夏季阅读比赛第 7 周获胜者:Making Summer Special

Winner
Aaron Kim, 16, from Tacoma, Wash., chose an article from the Well section headlined “How to Make a Staycation Feel Like an Actual Break” and wrote:

It’s late July already. But, for so much of the summer, it felt like it had not even started. Each day of my break had been so much like the previous one — getting up at 9 a.m., working on college apps until 5 p.m., and then playing video games until sleep took me — it was as if there had been no summer at all, no time passing in a living world.

This is one of my last summers as a high schooler. I could not help but ask myself: What, if anything, could be done to make it special?

Reading Catherine Pearson’s article made me realize that the answer was right in front of me. She cites Dr. Lyubomirsky’s concept of the “three buckets” of happiness (social connections, meaningful contributions and personal growth) to recommend prioritizing activities in and around one’s immediate surroundings that fulfill one or more of these categories.

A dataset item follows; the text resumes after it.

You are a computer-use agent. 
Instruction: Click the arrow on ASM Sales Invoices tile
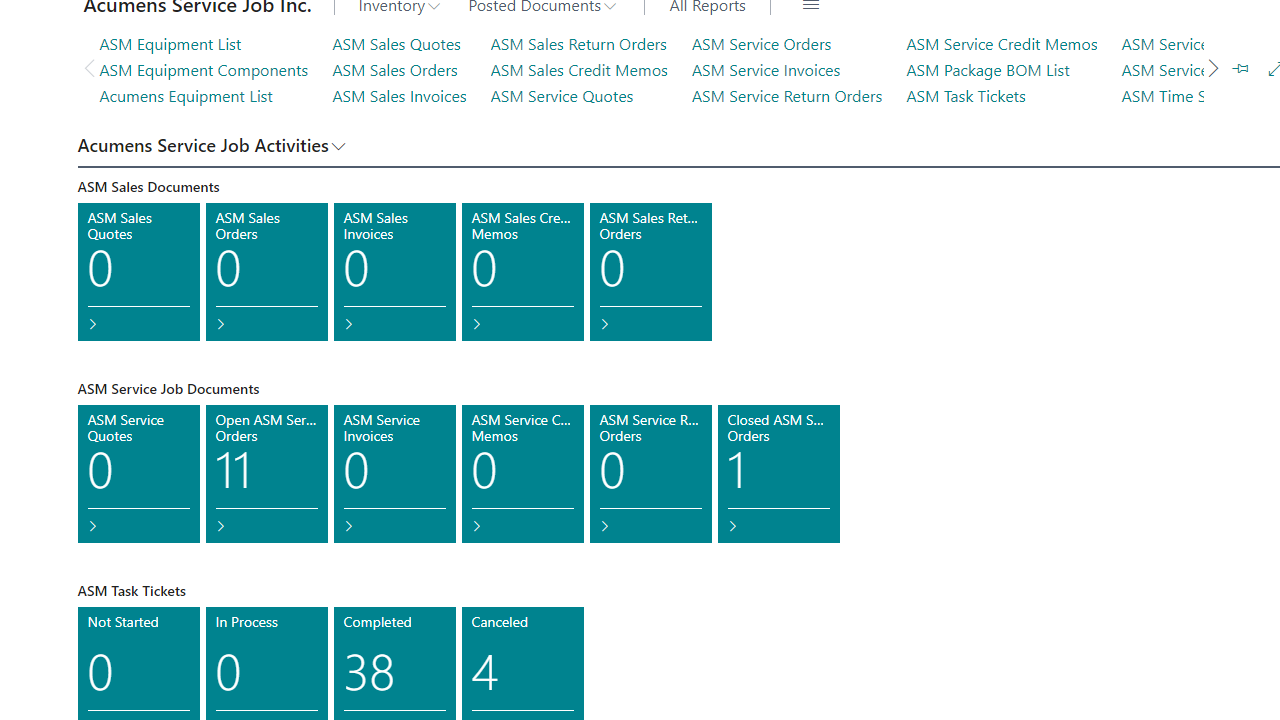click(x=349, y=324)

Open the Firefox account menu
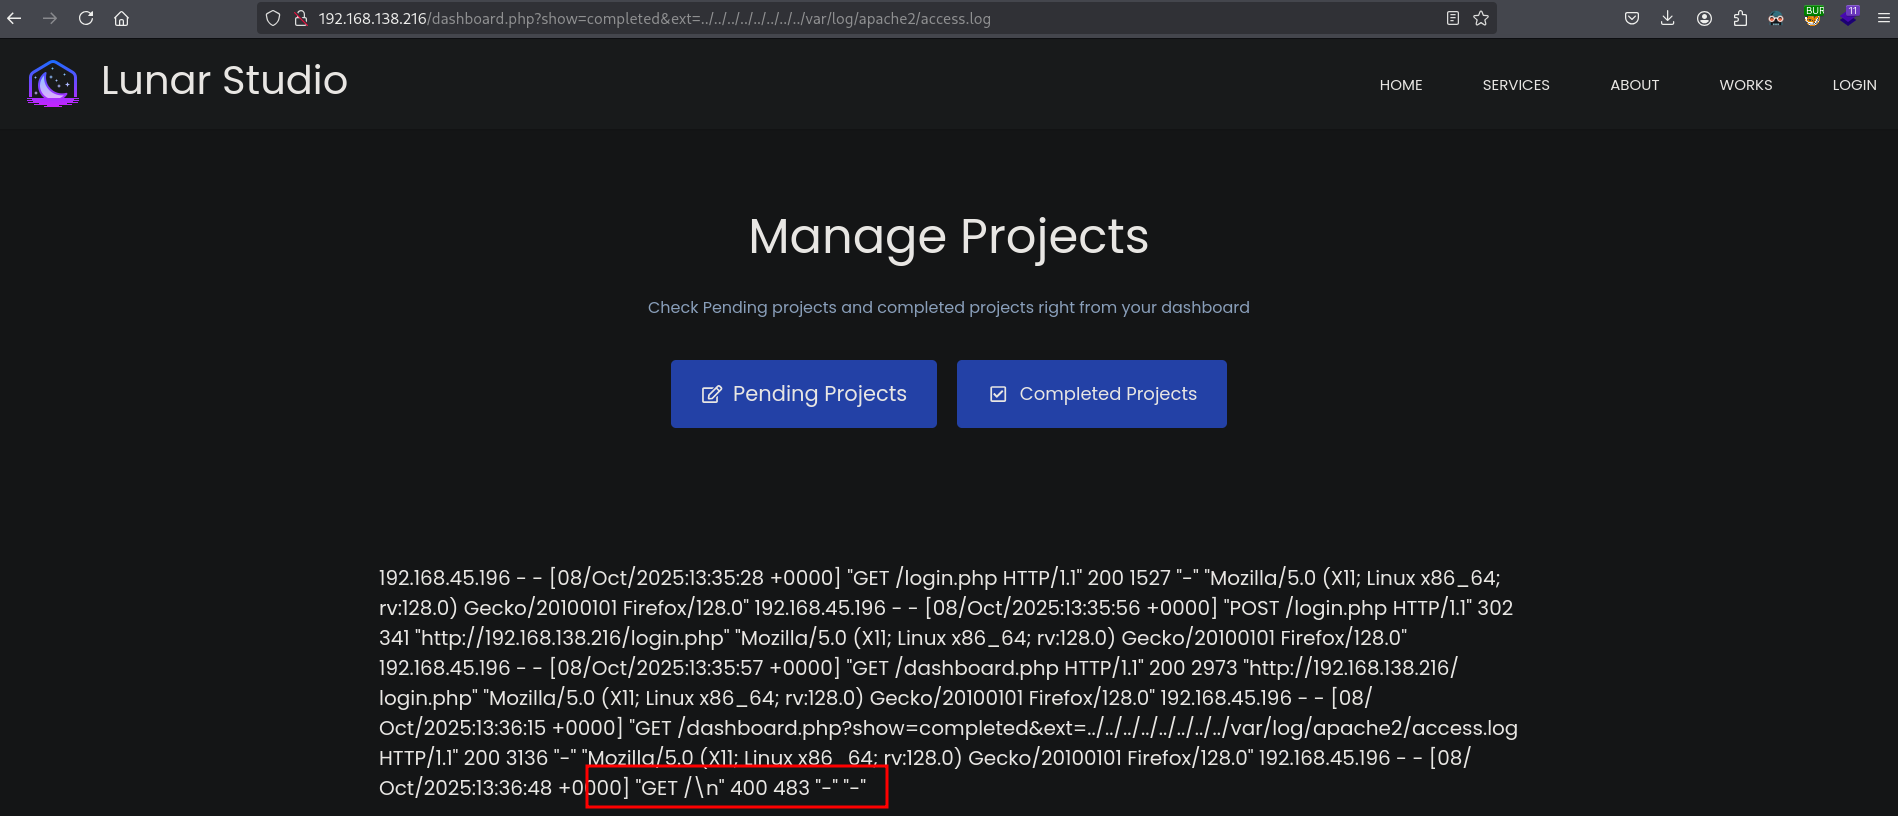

This weekend, I volunteered at my local church’s food drive. Never in the past would I have associated such activity with anything like a vacation. But I endeavored to think of it as one, enacting the “mental flip” Dr. Kurtz describes. And I did so not only to meaningfully connect with other volunteers and the people we served, but also in order to spend my time engaged in something that mattered to me. For the first time this summer, I felt alive. And yet so great a part of that vivacity came from the simple conviction that what I was doing was an end in itself, like going to the beach on vacation.